SOXX has clawed back 2.9% this week to $567.92, but the short positioning data suggests bears are not retreating — they are reloading.
The most striking development is the speed of the short interest rebuild. After dropping 13.9% two weeks ago and allowing borrow conditions to ease materially, shorts have now pushed their position back up 31.6% over the past month. The current reading is 22.2% of free float — essentially back at the elevated levels that defined the squeeze setup flagged in earlier notes. The week saw a brief dip early on, with shares short falling from around 12.9 million to 12.2 million, before climbing back to 12.5 million by Tuesday. Bears are not exiting. They are using the bounce as an opportunity to rebuild.
The borrow market tells a mixed story. Availability has tightened sharply — dropping from 168% last Thursday to 69% by Tuesday's close — meaning the lending pool is being consumed quickly as shorts add to positions. That is a meaningful deterioration in borrow conditions in just five days. Cost to borrow, however, has moved in the opposite direction: it has fallen 20% on the week to 1.16%, and is now roughly half the level it was a month ago at 3%. That divergence is notable. Availability is tightening, suggesting demand for borrows is rising, but the price of borrowing has not caught up yet. Historically, when availability drops and cost to borrow is still cheap, it can accelerate short-building before the squeeze pressure re-emerges. The 52-week availability low of 0.43% — hit during the June borrow squeeze — is a reminder of how quickly conditions can flip from comfortable to painful.
Options positioning has shifted meaningfully toward the bullish end of the recent range. The put/call ratio has dropped to 1.68, well below its 20-day average of 2.29 and nearly 1.4 standard deviations below the mean. That is the least defensive options posture SOXX has seen over this period — a stretch when the ratio was consistently above 2.0 and touched 3.74 at its most fearful. The drop in the PCR aligns with the price recovery: call buyers are regaining confidence even as short sellers rebuild. That contrast — options traders turning bullish while shorts add to positions — is the core tension in this week's setup.

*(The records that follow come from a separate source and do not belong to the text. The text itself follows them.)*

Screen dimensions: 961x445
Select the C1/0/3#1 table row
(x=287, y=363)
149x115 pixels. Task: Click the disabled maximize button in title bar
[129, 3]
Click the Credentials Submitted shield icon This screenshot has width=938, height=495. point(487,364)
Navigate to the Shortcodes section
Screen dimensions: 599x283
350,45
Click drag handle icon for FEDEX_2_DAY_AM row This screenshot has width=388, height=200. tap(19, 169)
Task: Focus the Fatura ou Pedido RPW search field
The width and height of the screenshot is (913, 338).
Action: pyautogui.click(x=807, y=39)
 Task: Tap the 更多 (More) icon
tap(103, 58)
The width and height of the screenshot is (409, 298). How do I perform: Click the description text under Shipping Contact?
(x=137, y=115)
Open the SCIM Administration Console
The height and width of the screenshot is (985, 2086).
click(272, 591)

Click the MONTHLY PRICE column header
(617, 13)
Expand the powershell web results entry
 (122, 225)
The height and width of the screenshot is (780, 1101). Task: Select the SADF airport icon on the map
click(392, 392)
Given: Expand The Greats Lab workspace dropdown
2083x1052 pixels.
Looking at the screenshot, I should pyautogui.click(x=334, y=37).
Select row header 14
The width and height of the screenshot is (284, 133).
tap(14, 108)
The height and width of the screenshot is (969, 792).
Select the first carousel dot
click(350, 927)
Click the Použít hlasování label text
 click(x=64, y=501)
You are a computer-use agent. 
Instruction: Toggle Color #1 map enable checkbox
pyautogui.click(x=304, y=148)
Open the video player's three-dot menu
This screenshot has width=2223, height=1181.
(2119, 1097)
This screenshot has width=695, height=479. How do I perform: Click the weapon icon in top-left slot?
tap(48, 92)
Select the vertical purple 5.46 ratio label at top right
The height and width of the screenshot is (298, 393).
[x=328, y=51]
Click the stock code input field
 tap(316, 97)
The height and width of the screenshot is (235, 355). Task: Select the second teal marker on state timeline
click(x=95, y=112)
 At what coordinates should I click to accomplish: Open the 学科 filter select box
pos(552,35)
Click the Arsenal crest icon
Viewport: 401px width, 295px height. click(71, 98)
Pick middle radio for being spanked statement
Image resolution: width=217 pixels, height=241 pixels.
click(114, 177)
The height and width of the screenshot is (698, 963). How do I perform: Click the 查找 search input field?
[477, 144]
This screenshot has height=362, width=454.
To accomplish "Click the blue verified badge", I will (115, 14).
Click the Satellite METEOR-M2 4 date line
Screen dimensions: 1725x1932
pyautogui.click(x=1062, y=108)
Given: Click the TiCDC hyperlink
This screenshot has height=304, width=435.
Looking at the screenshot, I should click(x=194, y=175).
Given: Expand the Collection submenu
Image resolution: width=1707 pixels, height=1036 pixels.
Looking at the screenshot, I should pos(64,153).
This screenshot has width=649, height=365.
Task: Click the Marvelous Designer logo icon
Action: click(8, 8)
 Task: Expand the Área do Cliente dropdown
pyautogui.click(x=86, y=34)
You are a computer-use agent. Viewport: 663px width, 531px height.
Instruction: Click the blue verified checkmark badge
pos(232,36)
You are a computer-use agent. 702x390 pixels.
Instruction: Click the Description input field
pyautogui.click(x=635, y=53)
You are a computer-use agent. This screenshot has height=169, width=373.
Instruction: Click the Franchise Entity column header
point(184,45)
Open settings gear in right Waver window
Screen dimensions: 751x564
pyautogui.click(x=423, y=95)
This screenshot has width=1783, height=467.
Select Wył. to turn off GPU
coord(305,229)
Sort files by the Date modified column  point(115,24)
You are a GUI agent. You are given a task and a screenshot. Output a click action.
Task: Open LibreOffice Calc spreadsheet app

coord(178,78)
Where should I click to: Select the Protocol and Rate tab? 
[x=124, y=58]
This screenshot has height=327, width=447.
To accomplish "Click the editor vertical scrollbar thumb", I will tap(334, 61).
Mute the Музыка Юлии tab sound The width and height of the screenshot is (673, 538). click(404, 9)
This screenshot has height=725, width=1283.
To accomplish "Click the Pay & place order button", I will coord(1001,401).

Institutional flows from Q1 filings show Goldman Sachs holding 3.4 million shares, up 484,000 shares, while Morgan Stanley trimmed by 134,000 to 2.2 million. Bank of America and BNP Paribas both added materially. The ORTEX short score is 66.9, broadly stable through the week and well above the mid-range, consistent with elevated but not extreme short-side pressure. Notably, the score dipped to 64.6 last Thursday before recovering — the brief easing in borrow conditions that week temporarily relieved the composite signal before conditions tightened again.
The setup heading into next week is essentially a replay of the tension from the prior note, with two weeks of price action sandwiched between unchanged short interest levels: 22.2% of float now versus 22.4% then. Short sellers survived the bounce from $551 and are rebuilding into $568 territory. Whether the borrow availability continues to tighten — or whether cost to borrow begins to reflect the squeeze in supply — is the key variable to track.